Anyone know of an API (php preferable but I'd be interested in any language) for creating wiki-like data storage?
How about any resources on rolling your own plaintext wiki? How do other plaintext wikis handle the format of the text file?
I understand I can use Markdown or Textile for the formatting. But what I'm most interested in is how to approach the plaintext storage of multi-user edits.
I'm writing a web application that is primarily database driven. I want at least one text field of this database to be in a wiki-like format. Specifically, this text can be edited by multiple users with the ability to roll back to any version. Think the wiki/bio section of Last.FM (almost the entire site is strictly structured by a database except for this one section per artist).
So far, my approach of taking apart MediaWiki and wedging it into a database seems like overkill. I'm thinking it would be much easier to roll my own plaintext wiki, and store this file in the database's appropriate text field.
So, basically this is a "how do I version text information in my DB".
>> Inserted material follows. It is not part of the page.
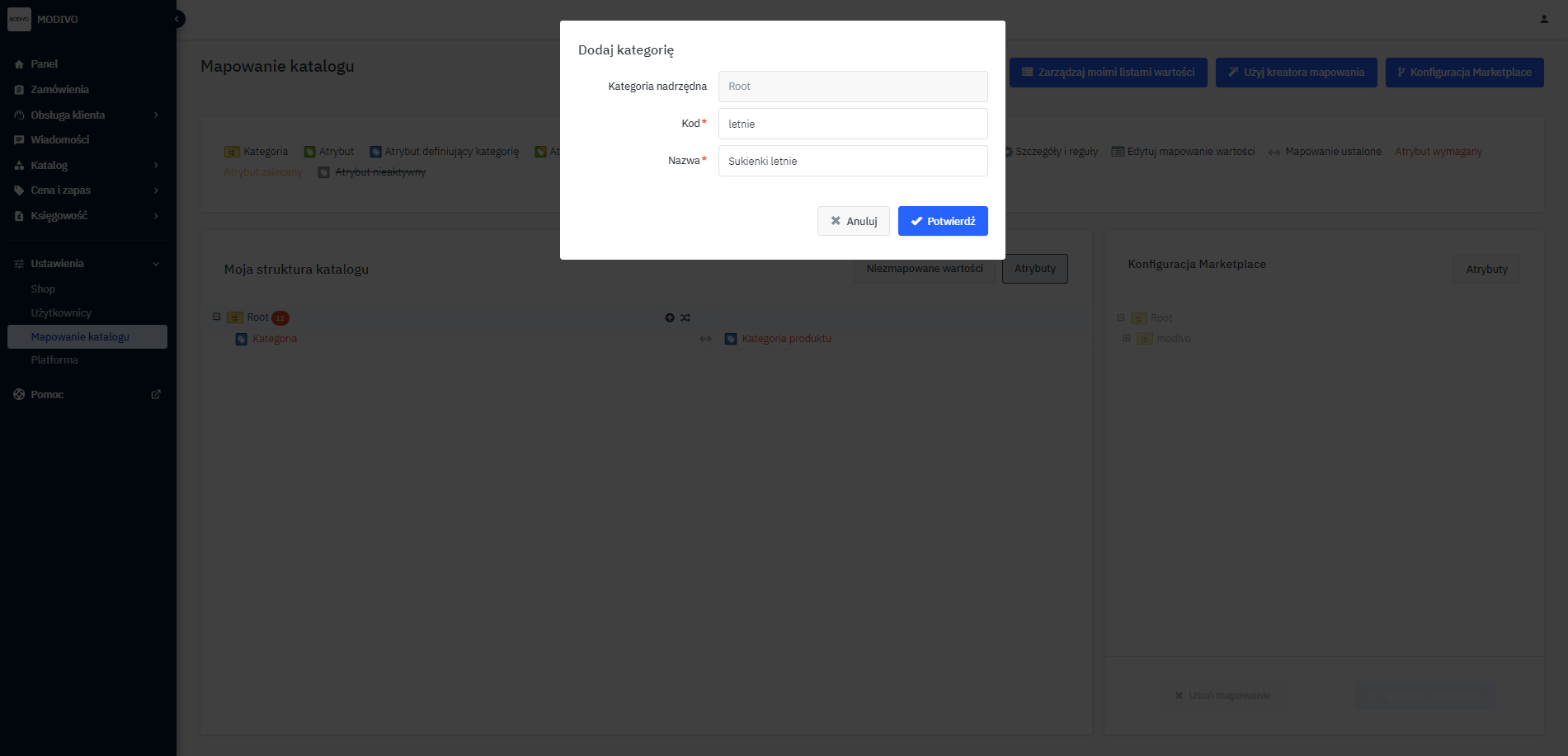Expand the modivo marketplace node
1568x756 pixels.
[x=1126, y=338]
Well, the simplest way is simply copying the data.
Simply, create a "version" table that holds "old versions" of the data, and link it back to your main table.
create table docs {
id integer primary key not null,
version integer not null,
create_date date,
change_date date,
create_user_id integer not null references users(id),
change_user_id integer references users(id),
text_data text
}
create table versions {
id integer primary key not null,
doc_id integer not null references docs(id),
version integer,
change_date date,
change_user integer not null references users(id),
text_data text
}
Whenever you update your original document, you copy the old text value in to this table, copy the user and change date and bump the version.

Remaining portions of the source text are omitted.